How many cheeses are produced in England?

There are over 700 named English cheeses (take that you lovely Frenchies!) many of which are produced or imported in Australia. So for those interested in giving their taste buds a treat, here is the challenge. Which wines would you pair with these wonderful delicacies from one of England’s finest cheese-producing regions?


No, not the Somerset county. Below is a list of cheeses from the county of Yorkshire, where the evergreen fields of the Yorkshire dales feed contented cows (often seen in ‘All Creatures Great and Small on the ABC), who produce milk from this ‘terroir’ for the very fine cheese-makers of the area.

This list comes with acknowledgement to the ‘Yorkshire Pudd’ food blog.
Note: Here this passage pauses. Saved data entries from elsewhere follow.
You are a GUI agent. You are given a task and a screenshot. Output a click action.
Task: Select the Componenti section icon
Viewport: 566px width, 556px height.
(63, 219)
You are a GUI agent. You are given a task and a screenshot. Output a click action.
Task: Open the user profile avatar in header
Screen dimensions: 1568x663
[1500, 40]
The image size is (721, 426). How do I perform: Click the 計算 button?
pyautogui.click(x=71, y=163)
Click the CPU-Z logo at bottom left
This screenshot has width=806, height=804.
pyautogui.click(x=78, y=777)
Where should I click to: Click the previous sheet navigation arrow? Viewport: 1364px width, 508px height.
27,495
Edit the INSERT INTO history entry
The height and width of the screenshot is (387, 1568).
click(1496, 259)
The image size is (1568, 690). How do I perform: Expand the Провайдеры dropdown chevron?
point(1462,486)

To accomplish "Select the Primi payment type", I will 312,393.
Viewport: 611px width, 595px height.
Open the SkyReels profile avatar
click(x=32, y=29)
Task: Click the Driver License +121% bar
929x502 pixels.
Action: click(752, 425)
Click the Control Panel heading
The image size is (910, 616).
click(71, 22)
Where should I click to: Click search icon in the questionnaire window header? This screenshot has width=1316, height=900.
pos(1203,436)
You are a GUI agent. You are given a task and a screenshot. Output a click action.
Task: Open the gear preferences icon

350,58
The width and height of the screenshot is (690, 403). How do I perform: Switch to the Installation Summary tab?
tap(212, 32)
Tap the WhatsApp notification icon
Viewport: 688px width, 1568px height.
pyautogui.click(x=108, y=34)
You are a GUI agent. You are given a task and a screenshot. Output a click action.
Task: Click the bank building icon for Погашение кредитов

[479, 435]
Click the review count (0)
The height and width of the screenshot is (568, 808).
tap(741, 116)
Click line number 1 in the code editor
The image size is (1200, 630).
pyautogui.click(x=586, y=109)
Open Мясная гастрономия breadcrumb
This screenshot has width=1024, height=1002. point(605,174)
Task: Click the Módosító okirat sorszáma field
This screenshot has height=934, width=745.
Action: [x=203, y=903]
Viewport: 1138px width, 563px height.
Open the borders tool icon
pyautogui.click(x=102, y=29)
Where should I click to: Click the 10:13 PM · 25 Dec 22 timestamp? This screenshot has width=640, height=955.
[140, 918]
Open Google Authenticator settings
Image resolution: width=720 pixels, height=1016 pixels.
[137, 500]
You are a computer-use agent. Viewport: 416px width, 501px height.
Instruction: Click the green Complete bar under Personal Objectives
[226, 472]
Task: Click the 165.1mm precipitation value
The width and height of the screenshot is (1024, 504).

Yorkshire Blue, Shepherd’s Purse, Thirsk

Narrowing down the best Yorkshire cheeses is not going to be easy. But let’s start with the multi award-winning Yorkshire Blue. It has a buttery, sweet flavour and is smooth and mild. It’s made from 100% Yorkshire cow’s milk and is wonderfully soft and creamy. Also try Harrogate Blue and Yorkshire Fettle from this artisan cheesemaker.

Brafford goats cheese, Lowna Dairy, Hull

This is a soft mould-ripened goats cheese which is white and fluffy and handmade by Tom and Tricia Wallis near Hull. Hats off to the duo for producing this gem as Yorkshire’s newest cheese makers.

Swaledale Cheese, Swaledale Cheese Company, Richmond

This family business produces a variety of God’s own country cheeses, and each of them are delicious. From its Swaledale Blue to Richmond Smoked, treat yourself.

Dale End Cheddar, Botton Creamery, Denby

Cheesemaker Alastair Pearson uses unpasteurised milk for this tasty and tangy cheese made in the North York Moors. Aged for 20 months after being clothbound, and using Dairy Shorthorn’s yellow milk, this cheddar is rich and has a fantastically sharp bite.

Fountains Gold, Wensleydale Creamery, Hawes

This buttery, semi-firm cheddar proves there is more to Wensleydale than the world famous cheese that bears its name. Fountains Gold crumbles nicely and melts in the mouth and the after taste lingers delightfully.

Coverdale, Wensleydale Creamery, Hawes

Sharper and smoother than Wensleydale, this cheese is a dreamy creamy cheese but had a wonderful kick. Unique and scrumptious.

Barncliffe Brie, Yorkshire Fine Cheese Ltd, Huddersfield

Yorkshire even does its own Brie, don’t you know? Developed using local milk, the Huddersfield-based Barncliffe Brie has a rich texture, a soft, melt in the mouth flavour and that distinctive white coat that makes this cheese so delightfully familiar and fantastic. Mouthwateringly memorable.

Old Peculiar, Swaledale Cheese Company, Richmond

The clue is in the title. This cheese dares to be different and that is what sets it apart. During its production, this unique Swaledale cheese is dunked in Old Peculier Yorkshire Ale to produce a soft, smooth and sumptuous cheese that is wrapped in a classy black wax.

Yellison Farm Goats Cheese, Yellison Farm, Skipton

This award-winner hails from Carleton, Skipton and is a good as anything you’ll find anywhere else in the country. Its soft texture and unmistakeable taste lingers in the mouth, but it is the freshness of flavour that stays in the memory long after the flavour has gone.

And one for Christmas… Wensleydale and Cranberries, Wensleydale Creamery, Hawes

The ultimate taste of Yorkshire is given a festive twist, but is perfect for any time of year too. Our famous creamy white cheese works wonderfully with the delicate fruit and is always moist and crumbly. Simply wonderful.